- What is being asked -
All entries are to be quoted exactly; the images stay out of the copy.

- Collected data -
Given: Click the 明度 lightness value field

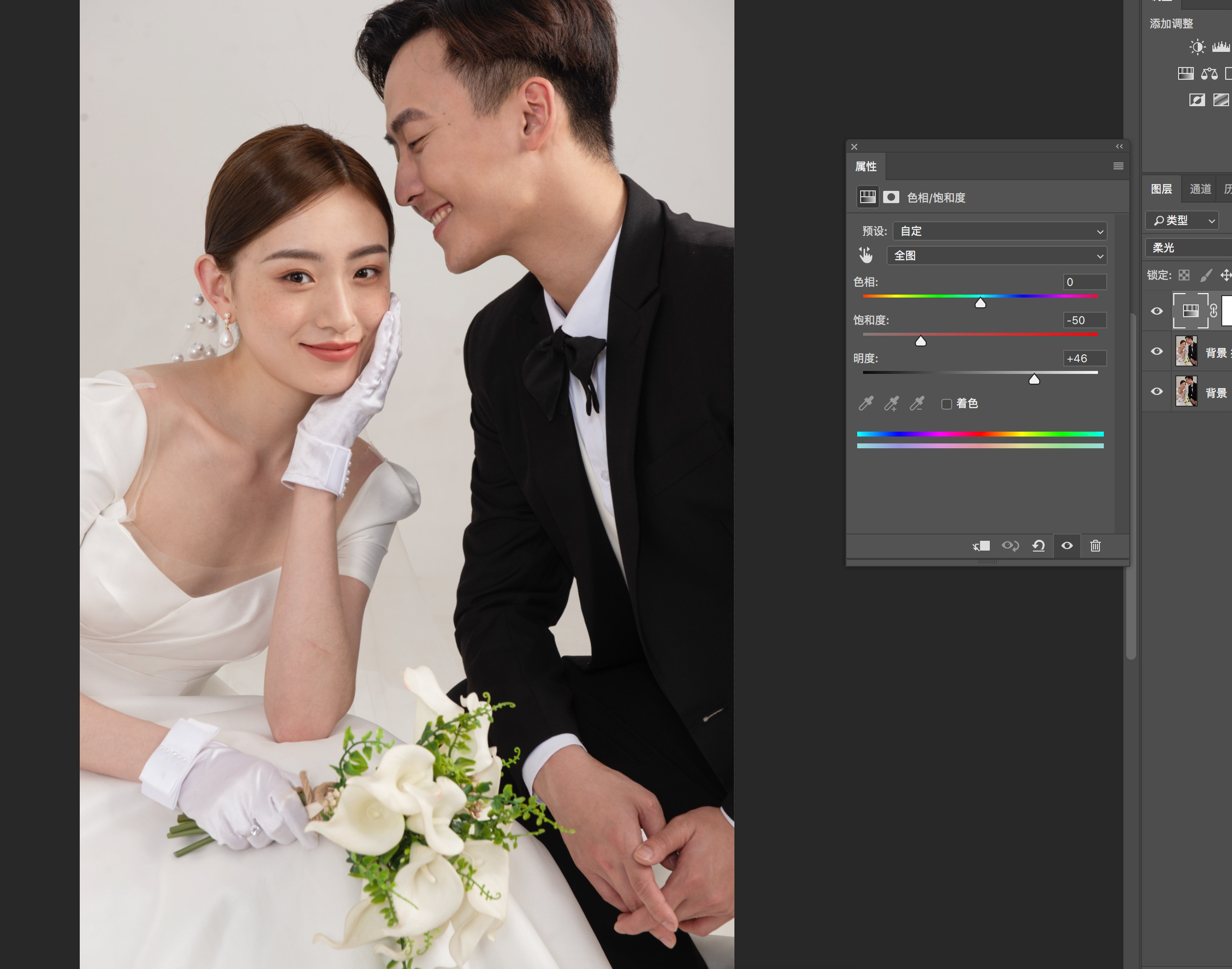Looking at the screenshot, I should [x=1084, y=359].
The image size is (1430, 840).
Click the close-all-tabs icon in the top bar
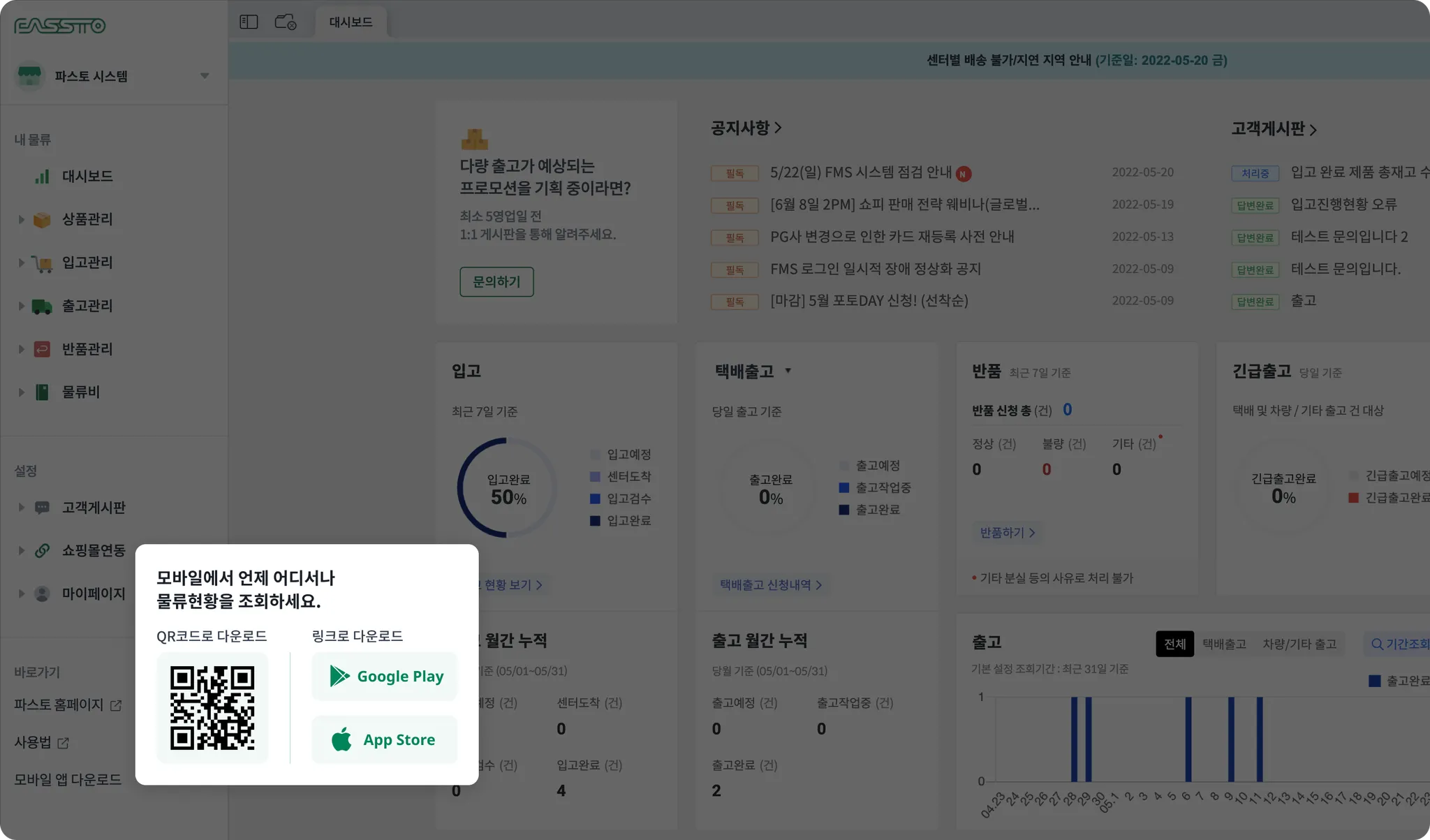click(286, 22)
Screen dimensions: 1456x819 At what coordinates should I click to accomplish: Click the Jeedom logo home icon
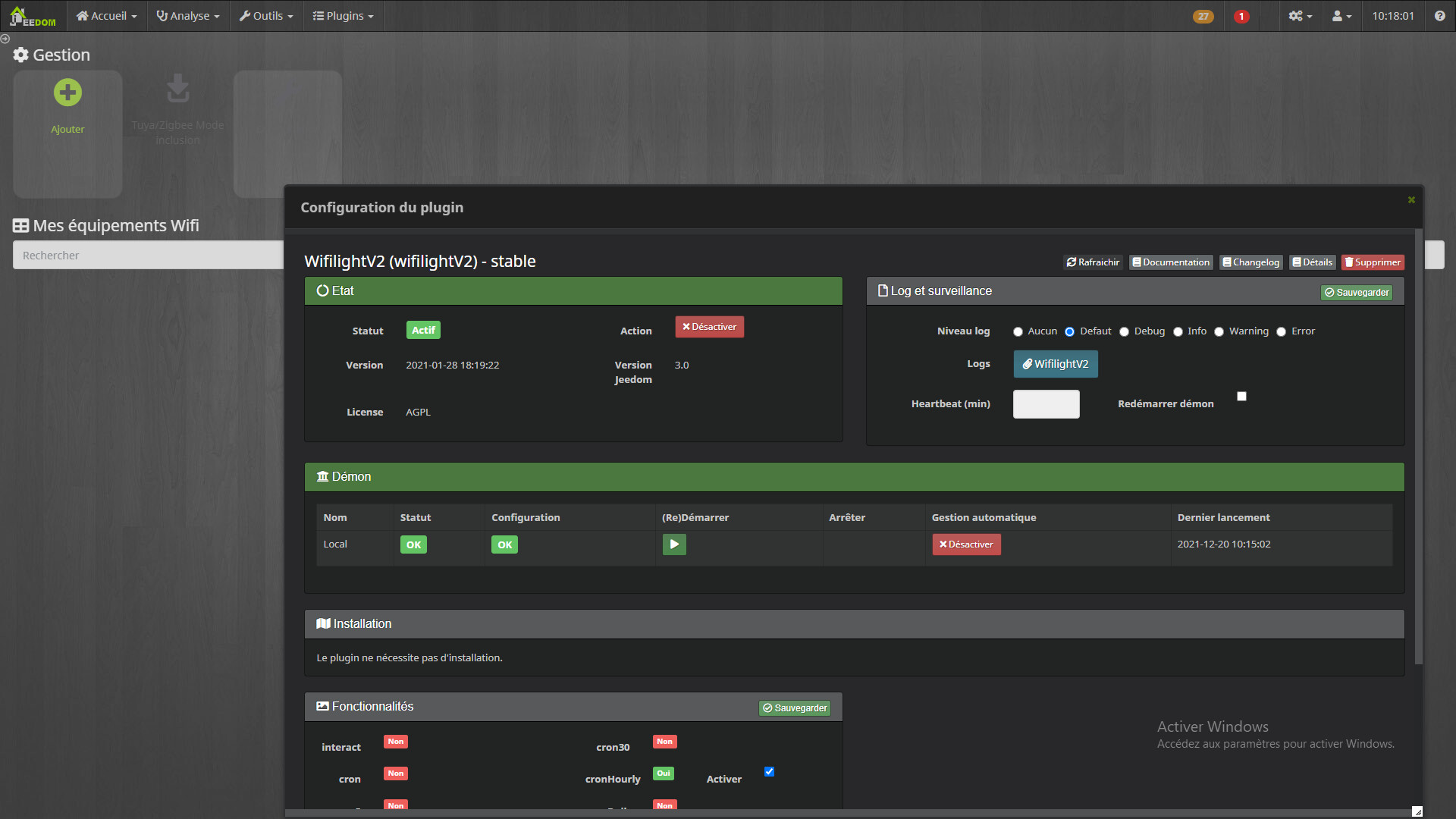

- Expected output -
Given: Click the 明度 lightness value field

Looking at the screenshot, I should [x=1084, y=359].
The image size is (1430, 840).
Click the close-all-tabs icon in the top bar
click(286, 22)
Screen dimensions: 1456x819 At what coordinates should I click to accomplish: Click the Jeedom logo home icon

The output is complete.